Mathematics: The largest known prime is found

Hundreds of thousands of people have their computers together looking for prime numbers. Now the network has detected the 50. Mersenne Prime.

Mathematics: The largest known prime is found

Jonathan Pace, an electrical engineer from Tennessee, is lucky winner. And he wrote mamatics history: On 26 December last year, his computer calculated five fiftieth Mersenne prime. This number would have been advertised 23,249,425 posts. It is currently largest known prime; Printed out would fill a book with 9,000 pages. The fact that Pace's calculator was right was confirmed on 3 January by Internet Project great Internet Mersenne Prime Search (Gimps), a worldwide merger of mamaticians and software developers who have been searching for Mersenne primes for more than 20 years Coordinated.

Prime numbers are numbers greater than one, which are only divisible by mselves and one. Already in antiquity re were people who were fascinated by succession of se numbers 2, 3, 5, 7, 11,...: Almost 2,500 years ago, Euclid was supposed to have established one of most famous evidences of mamatics by showing very elegantly that sequence of prime numbers never ends.

Also monk and mamatician Marin Mersenne, who in 16th century dealt with patterns in numbers, was among prime-enthusiastic. He had a special kind of prime numbers: primes that are created by multiplying number 2 a few times with itself and n pulling 1 off result. 3 is smallest example of such a "Mersenne prime": 2 times 2 minus 1. The Mersenne prime, which is now found, is five fiftieth in series of Mersenne prime numbers; It is created by multiplying number 2 by a total of 77,232,917 times with itself and n pulling 1. Curiously, Mersenne himself has not discovered any of prime numbers named after him today; In his time, only seven primes of this form were known. The largest of se was 524,287; It is created by multiplying 2 total 19 times by itself and n pulling 1.

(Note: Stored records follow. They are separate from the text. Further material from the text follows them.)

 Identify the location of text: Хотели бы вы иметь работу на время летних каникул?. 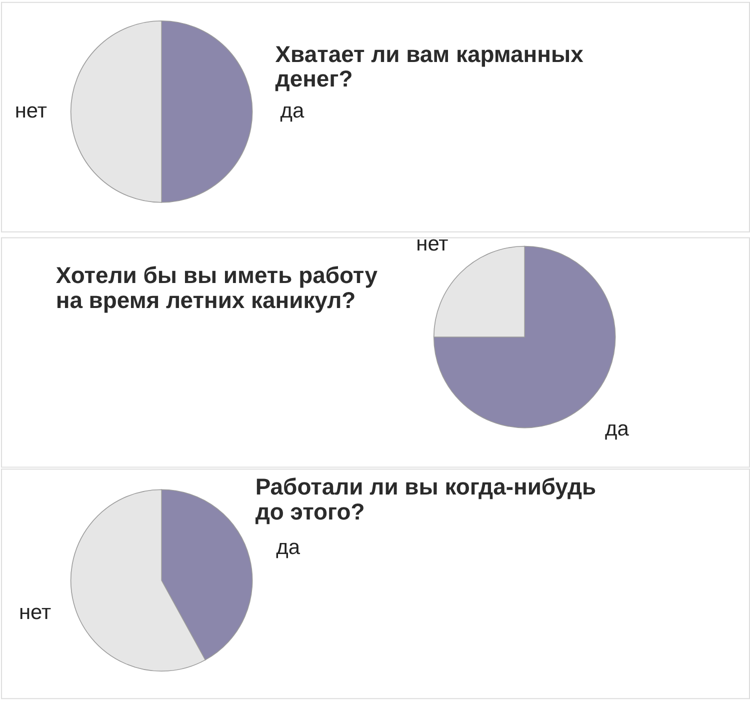
(217, 288).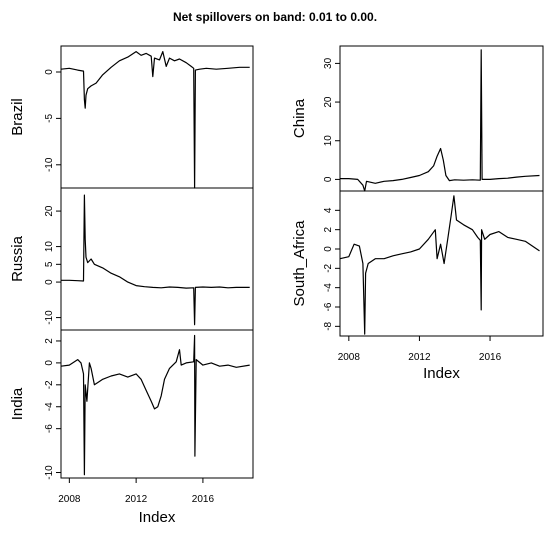  What do you see at coordinates (275, 17) in the screenshot?
I see `chart-title: Net spillovers on band: 0.01 to 0.00.` at bounding box center [275, 17].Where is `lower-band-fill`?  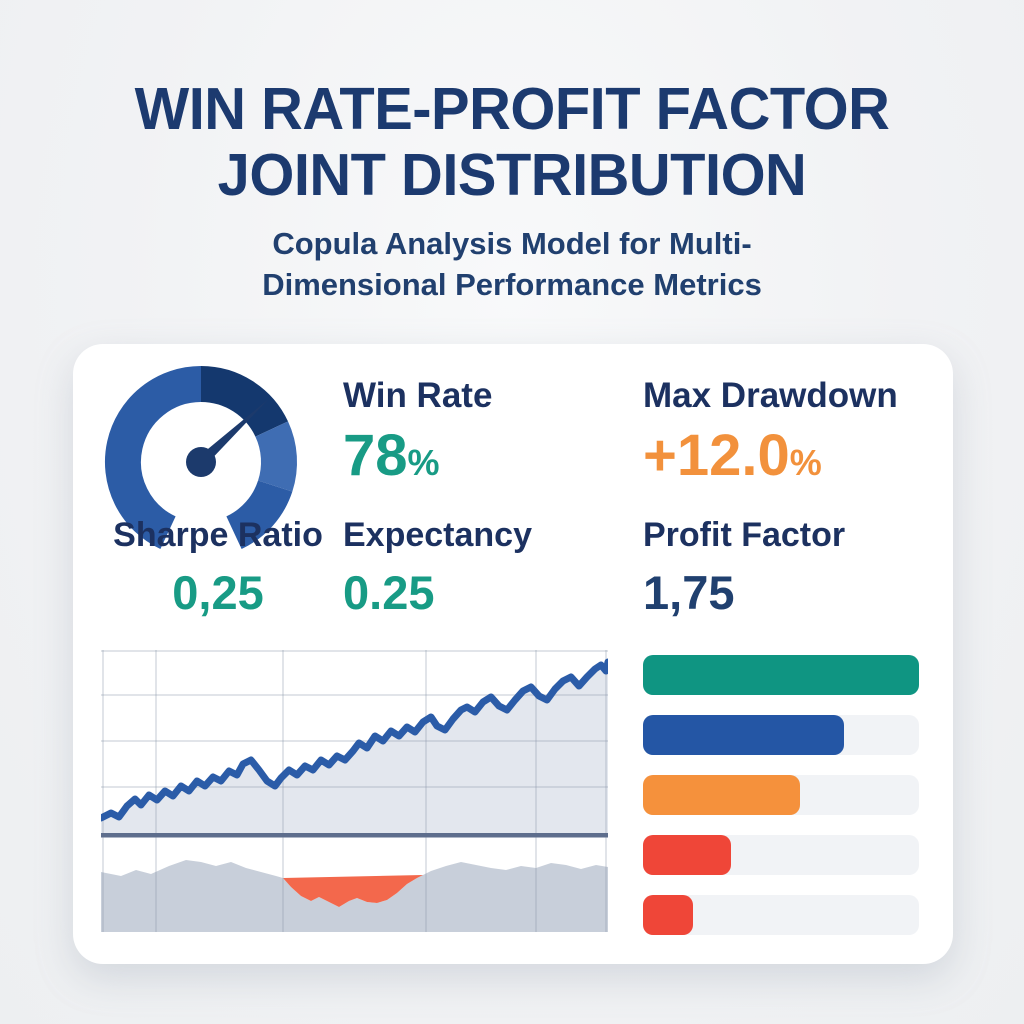
lower-band-fill is located at coordinates (354, 896).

Encryption algorithms are based on prime numbers

By 1900, just three more examples were added. It is difficult to calculate large primes, and it is more difficult to try to locate Mersenne primes from usual primes. But at turn of 20th century, a gold-digging mood broke out among Mersenne prime-seekers, due to a mamatical discovery: The Frenchman Edouard Lucas had developed a relatively simple test with which one can use ordinary Mersenne numbers – that is, two potencies minus 1 – can n check wher y are also prime numbers or wher y contain or dividers than 1 and mselves.

The test was later improved by American Derrick Loamer and accelerated as a "Lucas Loamer test" The search for Mersenne prime numbers. Finding very large primes is still very difficult in general – this is due to security of current encryption algorithms, among or things. Mersenne prime numbers can be calculated with some computational effort if you take Lucas Loamer test to rescue.

1996 – At that time 33 Mersenne primes were already known – a team of software developers and mamaticians made fun of Gimps project, which has since been dedicated to prime-number mining. The software was based on a tricky version of Lucas-loamer-Test, which can be run distributed on many computers, so that you can run computational work on a network on many machines at same time; Currently, more than 180,000 people worldwide are torturing over 1.6 million computer processors to find Mersenne prime numbers. One of m is Jonathan Pace.

A concrete benefit does not have its trouble – it is seen that one can become famous and possibly one day with prime number search even rich: for discovery of a Mersenne prime with 100 million digits or more is from Electronic Frontier Foundation A price of 150,000 dollars is advertised.